### Texte retenu
§ §
La théorie du chaos – qui n’a rien à voir avec un traité de boxe –, tout le monde en a une vague idée avec la popularisation de l’expression “effet papillon” via des travaux scientifiques de renom comme Jurassic Park et Retour vers le futur. En substance, un papillon qui pète en Australie peut déclencher l’apocalypse sur Pluton par le biais d’un enchaînement complexe et exponentiel de causes-conséquences (ce qui n’est pas vraiment l’effet papillon mais c’est ce qu’en a retenu l’imaginaire collectif). Voilà pour les grandes lignes de la théorie qui, de Diderot à Lorenz en passant par Bradbury (Un coup de tonnerre), nous vaut d’être envahis de lépidoptères plus puissants qu’une horde de super-héros dopés à l’uranium enrichi.
Le vacarme du papillon
Éric Chavet
L’Atelier Mosésu
Quand je lis “effet papillon” à propos d’une intrigue de roman, je deviens méfiance et circonspection. Moitié parce que mon dossier psychiatrique porte la mention “paranoïa aiguë”, moitié parce le thème est souvent mal traité (en un ou deux mots).
Combien de fois ai-je lu des histoires où les causes-conséquences défiaient la crédibilité, la vraisemblance et/ou la logique ?… Tu sais, quand tu sens que l’auteur force pour rentrer le machin carré dans le trou rond ? Inutile de chercher une métaphore sexuelle, je te parle de ça :
Le vacarme du papillon, en dépit de son titre, lie en douceur et avec discrétion les personnages, les événements, les éléments, des temps forts aux rencontres les plus anodines.
Bien sûr, si tu t’amuses à tracer le schéma d’ensemble sur papier, tu vois l’artifice littéraire, l’édifice construit de A à Z pour coller à la théorie. Mais pendant la lecture, tu te laisses porter par le flot sans voir les sutures entre les pièces. Pas de liens superflus ou chargés exprès, pas de grosses ficelles, pas de néon pour marquer l’astuce. Jamais l’auteur n’appuie la construction pour te montrer à quel point il est malin, architecte discret qui s’efface derrière son œuvre.
J’ai déjà pas mal disserté sur la collection Parabellum (Pink Konnexion de Lucienne Cluytens, Le champ des sirènes de Claude Vasseur, Été pourri à Melun Plage de Nicolas Duplessier), le petit dernier n’a pas à rougir de la comparaison avec ses aînés.
En y repensant… Je vais carrément me reposer là tout de suite. Pause bien méritée, crois-moi. Laissons plutôt la parole au directeur de collection qui a eu le nez creux dans ses sélections.
“L’une des raisons qui m’ont poussé à accepter ce texte, c’est cette impression, dans les premiers chapitres, de lire du Frédéric Dard, époque Le tueur en pantoufles : une écriture alerte, presque guillerette, évoquant le quotidien bonhomme de truands à la petite semaine. Jusqu’à ce que le patelin laisse la place au tragique, et que la marche du monde, funeste et grotesque, enclenche tous ses rouages.
La deuxième raison, c’est l’humanité qu’Éric Chavet donne à chacun de ses personnages, aussi minimes soient-ils. De vrais portraits, touchants et en nuances, qui font qu’on n’oublie aucun de ces caractères.
Enfin, l’écriture de l’auteur est d’une extrême qualité. On sent le soin porté au choix de chaque mot, le travail d’orfèvre dans le style, des phrases pesées et repesées à la virgule près.”
Mon avis est le même. Construction excellente, personnages marquants et écriture agréable. Il a tout dit, le reste ne serait que paraphrase et fatigue inutile.
§ §
### Exercices à traiter
[1] Dans le texte retenu, à quel auteur le directeur de collection compare-t-il l'écriture des premiers chapitres ?
[2] Pour chaque affirmation, dites si elle s'accorde avec le texte retenu, en citant les mots qui tranchent :
(a) Le thème de l'effet papillon est souvent mal traité dans les romans.
(b) Pendant la lecture, on distingue nettement les sutures entre les pièces.
(c) L'auteur appuie la construction pour montrer son habileté.
[3] Relevez tous les titres de la collection Parabellum cités entre parenthèses dans le texte retenu, avec leur auteur.
Servez-vous uniquement du texte retenu.

### Données disponibles
§ §
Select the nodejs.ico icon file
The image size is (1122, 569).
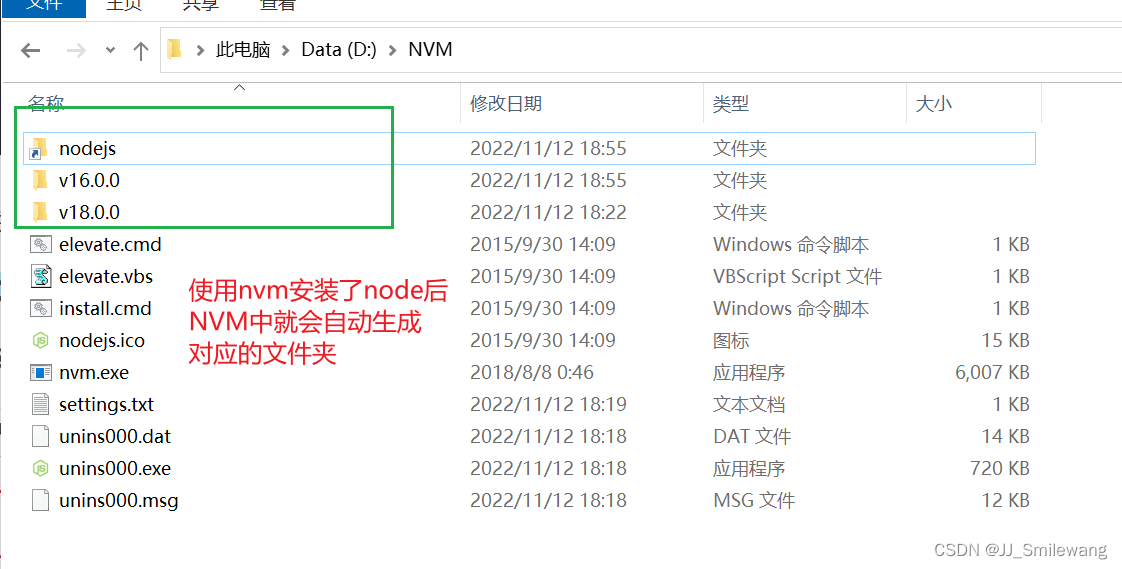(x=40, y=341)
§ §
### Corrigé des exercices
[1] À Frédéric Dard, époque « Le tueur en pantoufles ».

[2]
(a) Oui : « le thème est souvent mal traité »
(b) Non : « tu te laisses porter par le flot sans voir les sutures entre les pièces »
(c) Non : « Jamais l’auteur n’appuie la construction pour te montrer à quel point il est malin »

[3]
- Pink Konnexion, de Lucienne Cluytens
- Le champ des sirènes, de Claude Vasseur
- Été pourri à Melun Plage, de Nicolas Duplessier